In attesa di ascoltare un nuovo album in studio degli AC/DC, programmato per il prossimo 13 novembre del 2020, la grande notizia è quella che riguarda il ritorno, all’interno della formazione, di Brian Johnson, che ha affrontato una cura che ha determinato un recupero del cantante, a seguito di quelle problematiche all’udito maturate nel 2016. Ma come è riuscito, il cantante, a superare i suoi problemi di udito? E’ stato proprio lo stesso a parlarne.

Brian Johnson e i suoi problemi di udito

Il cantante degli AC/DC ha avuto modo di parlare, all’interno della sua intervista, di quali fossero i problemi di udito che l’hanno riguardato, e che l’hanno portato a manifestare quella volontà di allontanarsi dalla band nel 2016, a seguito della sua grande difficoltà provata in sede di registrazione e non solo: “Fu un problema abbastanza serio: non riuscivo a sentire per niente il tono delle chitarre.

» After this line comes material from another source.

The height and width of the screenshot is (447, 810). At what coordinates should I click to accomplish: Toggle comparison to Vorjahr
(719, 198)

Era un’orribile tipologia di sordità. Iniziavo a sentirmi davvero mortificato per le esibizioni di fronte ai miei compagni e di fronte al pubblico, era paralizzante. Non c’è niente di peggio che starsene là e non essere sicuro di te stesso”.

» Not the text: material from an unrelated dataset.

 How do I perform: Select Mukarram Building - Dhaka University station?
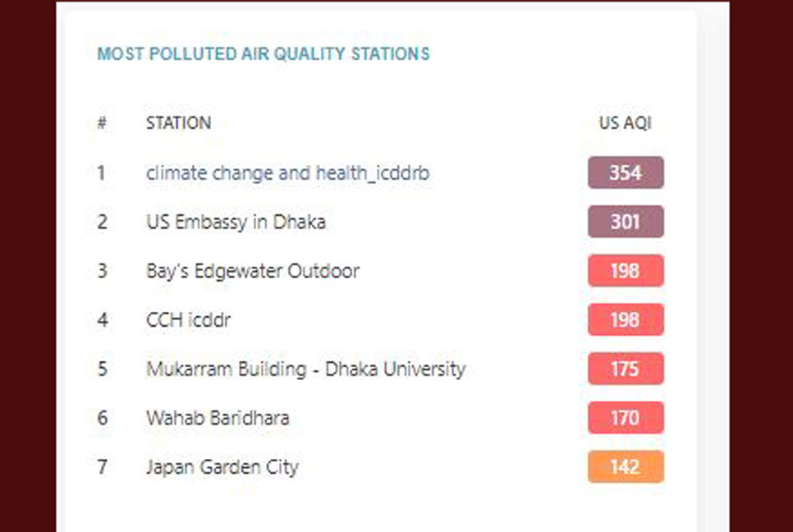pyautogui.click(x=306, y=369)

E ancora, Cliff Williams ha raccontato delle difficoltà provate dal suo compagno di band, da una prospettiva chiaramente differente: “Brian si toglieva l’auricolare e scuoteva la testa, non riusciva a prendere una nota. Stava vivendo un momento davvero difficile

Le dichiarazioni di Brian Johnson su come è riuscito a superare i suoi problemi di udito

Nel corso della stessa intervista, Brian Johnson ha avuto modo di raccontare di quale sia stato il metodo che l’ha portato a recuperare l’udito, superando tutte le difficoltà provate e quelle problematiche che l’hanno portato ad abbandonare la band nel 2016, in favore di Axl Rose. Il cantante ha spiegato quale sia stato il suo impatto con uno specialista, che l’ha aiutato a recuperare l’udito servendosi di un particolare macchinario: “La prima volta che andai da lui mi portò questo oggetto che sembrava la batteria di una macchina; gli chiesi ‘Cosa diavolo è questo?’. Lui mi rispose ‘Lo miniaturizzeremo’. Ci sono voluti due anni e mezzo. Veniva da me una volta al mese. Ci sedevamo ed era noiosissimo con tutti quei fili, quello schermo del computer e quei rumori. Ma ne è valsa davvero la pena. L’unica cosa che posso dirvi è che utilizza la struttura ossea del cranio come ricevente, questo è tutto ciò che posso dire in proposito”.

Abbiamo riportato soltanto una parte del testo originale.